Skip to main content

College Seminar (101-7-3)

Topic

Constructing College Communities

Instructors

Elizabeth Smith
Dr. Elizabeth Smith’s PhD is in Sociocultural Anthropology from New York University. Her research concerns material culture and nationalism in museums, race and media images of Nubians in Egypt, identification with archaeological sites in nostalgia for Nubia, and how photographs of Nubia circulate in popular culture. Professor Smith has taught courses on cultural anthropology, gender in the Middle East, tourism and museums, and the history of anthropology. Prior to coming to Northwestern in 2013, she was an Assistant Professor of Anthropology at the University of Vermont and a Postdoctoral Fellow in the Center for Middle Eastern Studies at the University of California-Berkeley.

Meeting Info

Willard Hall B72: Wed, Fri 12:30PM - 1:50PM

Overview of class

How do students build community at Northwestern University, an elite, private, PWI (predominantly white institution) in the midwestern United States?
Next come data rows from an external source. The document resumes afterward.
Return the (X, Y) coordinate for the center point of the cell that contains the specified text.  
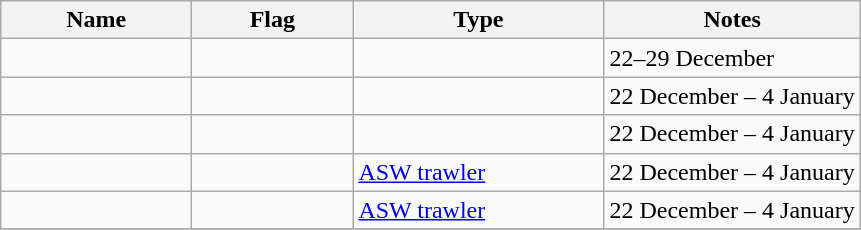
Notes (732, 20)
22–29 December (732, 58)
Type (478, 20)
Name (96, 20)
Flag (272, 20)
From the cell containing the given text, extract its center point as (x, y) coordinate. 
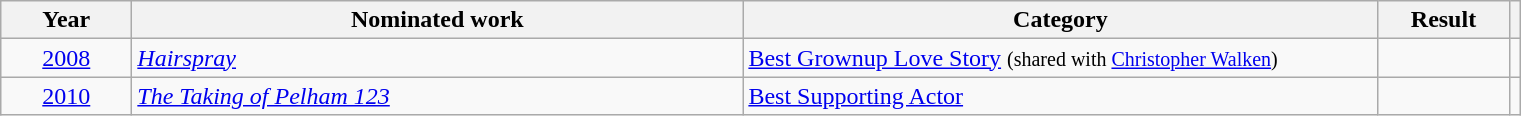
2010 (66, 96)
Result (1444, 20)
Category (1060, 20)
Best Supporting Actor (1060, 96)
Year (66, 20)
Hairspray (438, 58)
Nominated work (438, 20)
Best Grownup Love Story (shared with Christopher Walken) (1060, 58)
2008 (66, 58)
The Taking of Pelham 123 (438, 96)
Pinpoint the cell where the given text exists, returning its [x, y] midpoint coordinate. 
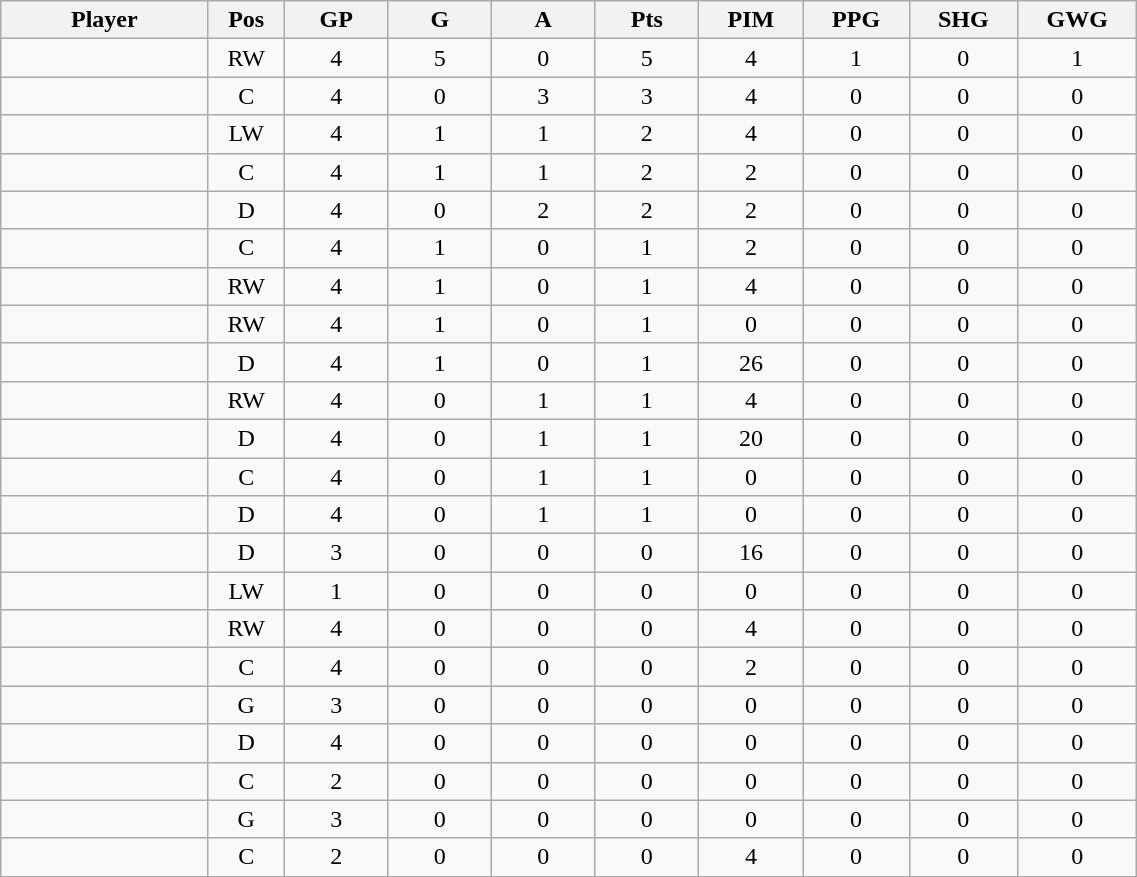
Pts [647, 20]
Pos [246, 20]
26 [752, 362]
GP [336, 20]
Player [104, 20]
PIM [752, 20]
20 [752, 438]
SHG [964, 20]
16 [752, 553]
GWG [1078, 20]
A [544, 20]
PPG [856, 20]
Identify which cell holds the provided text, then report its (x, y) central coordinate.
How do cultural anthropologists think and write about people and places? What is your place at Northwestern? To find out, you will research, write, and communicate using anthropology's most famous methods: participant observation fieldwork, writing fieldnotes on your observations, and creating a final ethnography on one aspect of life on campus you choose to study throughout the quarter. Weekly readings and class discussions inform your observations, building toward a final creative/academic project presentation. We pay particular attention to intersecting power structures such as racialized identities, gender, sexuality, economic inequality, and cultural production. An important part of the course consists of in-class roundtables where we host guest speakers from NU student groups alongside local organizations for dialogue on current issues facing our communities. Conducting your own participant-observation research will empower you to 1. make sense of your environment in the current moment, 2. turn an analytical eye toward Northwestern as an institution, and 3. critically develop your new role as a college student. Requirements include contribution to class discussion, hosting roundtables, developing your field research project, and your final project presentation of your research results which can be creative, analytic, or a mix of both—past students have written and performed songs and poetry or created podcasts, maps, and hand-drawn illustrations as well as more traditional academic analyses. Course materials include one book for purchase ($15/ebook or $36/print) and book chapters, articles, and film/media accessed online in Canvas (free).

Registration Requirements

First-year only

Class Materials (Required)

Field Notes: A Guided Journal for Doing Anthropology by Luis A. Vivanco. Oxford University Press, 2016. ISBN: 9780190642204 for ebook rental or find print copy online.

Class Attributes

WCAS College Seminar

Enrollment Requirements

Enrollment Requirements: Weinberg First Year Seminars are only available to first-year students.